┌─ Passage shown

Situated in the Tarn-et-Garonne, Moissac is nestled in an epicurean landscape dominated by orchards and Chasselas AOC grape vines. Moissac, an important step on the St James Way, is also world-renowned for its Romanesque abbey, whose cloister and portal are classified as World Heritage Sites. What’s more, the Deux Mers (Two Seas) bike path linking the Atlantic and Mediterranean crosses the city and is a beautiful place for family walks as it meanders along the shaded banks of the canal and the Tarn.

Moissac, on the Road to Santiago de Compostela, continues a thousand-year-old tradition of welcoming pilgrims. The Abbey of Saint Pierre of Moissac constitutes a major stop along this route offering pilgrims grandeur and contemplation.

During the summer, the town of Moissac holds cultural events, such as the Festival of the Voice in July, and classical music concerts in July and August.


Montauban, founded in 1144 by the Count of Toulouse on the banks of the Tarn River, is made from the attractive pink stone found in the region, like its great southern cousin Toulouse.

The town does have quite a bit of urban sprawl, which perhaps doesn’t create the best impression on arrival – but be sure to continue, for the town centre is very impressive!
The highlight of the town is at the centre of the original bastide – the Place Nationale. Surrounded by grand pink houses, in the red-brick that is common to the region, and set above fine arcades, it is a very attractive central square. It was largely rebuilt in the 17th century after a fire. The arcades of are an unusual ‘double’ construction – one set of arcades near the house/shop fronts and another closer to the square.

Complete on all four sides, this central square in Montauban is one of the most impressive to be seen in all of the bastide towns of south-west France. Be sure to take refreshments in one of the cafes that line the square, then wander around the surrounding streets a little, and past the Church of Saint Jacques – an attractive 13th century church with a square tower and an impressive mosaic entrance.

Following the traditional grid pattern of a bastide town, the straight streets of Montauban town centre now form a lively shopping centre, with lots of interesting features and buildings to discover. Keep going until you reach the river to see the lovely old bridge – and old it is, having being built around 1303-1335, much older than most ‘old bridges’! The town beyond the boulevards that surround the central old town Montauban is less interesting for visitors.

You can also visit the Museum Ingres to see the works of Ingres and another local artist called Bourdelle. The museum is found in the palace built on the site of the palace that was occupied by the Black Prince during the Hundred Years War, and you can see remains of the original building in the basement of the Museum.


Fabulous medieval village, rated as one of the most beautiful villages in France with a ruined castle where the English laid siege.
Najac occupies an extraordinary site with the main street leading to the Chateau on top of a conical hill giving the impression of the backbone of an ancient animal sleeping.
In 1258, because the inhabitants of this bastide town widely accepted Catharism it is said that the Church of St Jean at the foot of the Chateau was built by the villagers as punishment by the Papists for their conversion. You can explore the Chateau with incredible panoramic views and there are numerous small shops and restaurants in which to while away the time.

└─
┌─ Material supplied

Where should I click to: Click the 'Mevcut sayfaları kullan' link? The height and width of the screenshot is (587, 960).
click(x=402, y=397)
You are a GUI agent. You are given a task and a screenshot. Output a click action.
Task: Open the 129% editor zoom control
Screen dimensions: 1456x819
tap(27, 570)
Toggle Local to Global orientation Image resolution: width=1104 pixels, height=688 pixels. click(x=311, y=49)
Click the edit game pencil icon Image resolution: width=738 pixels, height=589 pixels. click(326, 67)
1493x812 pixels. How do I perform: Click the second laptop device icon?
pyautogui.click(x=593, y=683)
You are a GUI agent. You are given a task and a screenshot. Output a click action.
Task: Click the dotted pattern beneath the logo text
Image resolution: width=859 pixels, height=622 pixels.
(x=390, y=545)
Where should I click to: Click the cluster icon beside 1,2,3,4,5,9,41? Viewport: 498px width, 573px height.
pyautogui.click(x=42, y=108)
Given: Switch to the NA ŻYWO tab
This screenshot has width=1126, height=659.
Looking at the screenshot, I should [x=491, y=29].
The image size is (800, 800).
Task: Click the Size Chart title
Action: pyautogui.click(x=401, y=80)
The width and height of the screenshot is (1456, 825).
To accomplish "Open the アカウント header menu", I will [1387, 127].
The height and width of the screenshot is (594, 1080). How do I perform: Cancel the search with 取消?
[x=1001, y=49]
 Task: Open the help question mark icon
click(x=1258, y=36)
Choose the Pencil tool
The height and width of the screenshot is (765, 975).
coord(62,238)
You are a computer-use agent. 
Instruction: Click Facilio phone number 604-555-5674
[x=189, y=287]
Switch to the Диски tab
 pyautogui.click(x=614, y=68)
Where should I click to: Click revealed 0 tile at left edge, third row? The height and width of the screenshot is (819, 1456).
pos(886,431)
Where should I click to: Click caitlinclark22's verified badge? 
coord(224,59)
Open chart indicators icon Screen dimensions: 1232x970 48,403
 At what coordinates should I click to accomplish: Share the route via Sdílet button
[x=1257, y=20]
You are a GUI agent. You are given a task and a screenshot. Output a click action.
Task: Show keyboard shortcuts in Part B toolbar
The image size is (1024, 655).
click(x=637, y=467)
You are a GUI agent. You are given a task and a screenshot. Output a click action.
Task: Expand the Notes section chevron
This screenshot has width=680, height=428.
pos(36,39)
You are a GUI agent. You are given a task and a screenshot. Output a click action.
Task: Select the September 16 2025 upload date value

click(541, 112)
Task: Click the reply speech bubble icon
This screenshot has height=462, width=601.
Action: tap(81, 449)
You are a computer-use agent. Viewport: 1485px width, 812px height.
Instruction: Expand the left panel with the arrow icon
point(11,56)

└─

* **What you will do**:
1 > Rename "Place Nationale" as "Town Square" in the travel passage between "The highlight of" and "to the square.", inclusive, and give that stretch again.
2 > Answer these questions from the travel passage:
(a) In what year was Montauban founded, and by whom?
(b) Which festival does Moissac hold in July?
(c) Around which years was the old bridge in Montauban built?
Answer from the travel passage alone.

* **Responses per task**:
1 >
The highlight of the town is at the centre of the original bastide – the Town Square. Surrounded by grand pink houses, in the red-brick that is common to the region, and set above fine arcades, it is a very attractive central square. It was largely rebuilt in the 17th century after a fire. The arcades of are an unusual ‘double’ construction – one set of arcades near the house/shop fronts and another closer to the square.

2 >
(a) In 1144, by the Count of Toulouse.
(b) The Festival of the Voice.
(c) Around 1303-1335.